I wonder if a solar storm would knock out most of the satellites that Starlink uses and render large swaths of the Earth disconnected from the internet?

They are in fairly low orbits so there's more protecting them than stuff up at geostationary. The biggest problem would probably be that a big storm expands the height of the atmosphere temporarily, and can mess with orbits or make satellites use more stationkeeping fuel. I suspect that anything big enough to cause major problems for Starlink would also cause major problems on the ground (like knocking out major power grids), so we'd have bigger problems to worry about...

Comment How about opening doors? (Score 1) 105

Our cat, Esmerelda, figured out that by hanging on the thumb latch of our bedroom door and flailing her body, she could open it when we were sleeping. This isn't a one-time thing, she does it so regularly that we had to put and hook and eye latch on the inside of the door to keep her out while we sleep.

Comment I'm Incredibly Sad (Score 5, Interesting) 81

I once had the privilege of interviewing the build team for an article I was writing for the Christian Science Monitor on reality TV. I was obviously more than a bit star struck, but managed to do my job. The high point of the interview for me is when I refered to Grant as the Chief Science Officer for the team, and he giggled uncontrollably.

It was always a sweet memory for me, but now it will be tinged bittersweet. I've gotten used to my idols that are older than me dying, but one who's 10 years younger just seems wrong...

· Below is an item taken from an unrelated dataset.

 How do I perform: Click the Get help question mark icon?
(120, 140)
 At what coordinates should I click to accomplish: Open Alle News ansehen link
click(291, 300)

Comment Re:They're not printing the filters (Score 1) 52

Well, given that I'm the National Coordinator and talk to the creators and their team on a regular basis, I think I know sometime about the subject. The masks have in fact been tested, you can see the results on the makethemasks.com website. One of the regional coordinators in bringing in certified KN95 filters in quantity and many of the coordinators have been buying from him at cost to distribute with the masks. The reality is that the masks WERE tested for CO2 exchange and seal quality, and when fitted properly with NPDM weatherstripping as a seal, met N95 standards. We don't claim they are to be used in place of an N95 because the FDA has not approved the design for that use yet and we're operating under the current "use what you can get your hands on" guidance. The disclaimer is there because none of us want to be sued. The one we give out with the masks is even more verbose. We *should* be covered under good samaritan laws, but it never hurts to CYA when medical things are involved.

The masks have also been evaluated independently by a number of hospitals' infection control departments and they are still asking for them. I'm currently providing them two 2 hospitals and 3 county nursing homes in NH. Skepticism is a good thing, but sometimes all the bases really have been covered.

Comment Re:They're not printing the filters (Score 1) 52

An N-95 surgical mask wastes a lot of filter material on the sides of your face, which don't contribute to your breathing quality. This lets you take that otherwise useless material and make it go farther. And as to the disclaimer, you've evidently never had an encounter with the American legal system...

Comment Re:They're not printing the filters (Score 3, Informative) 52

First off, they are intended for healthcare professionals, not people infected with Covid-19. Secondly, the folks in Montana actually did extensive testing for CO2 clearance and mask fit, and it works as well as a commercial N95 respirator when correctly fitted. Test results are available on the web site. I have to say, I wear mine whenever I go out, and have no difficulty breathing.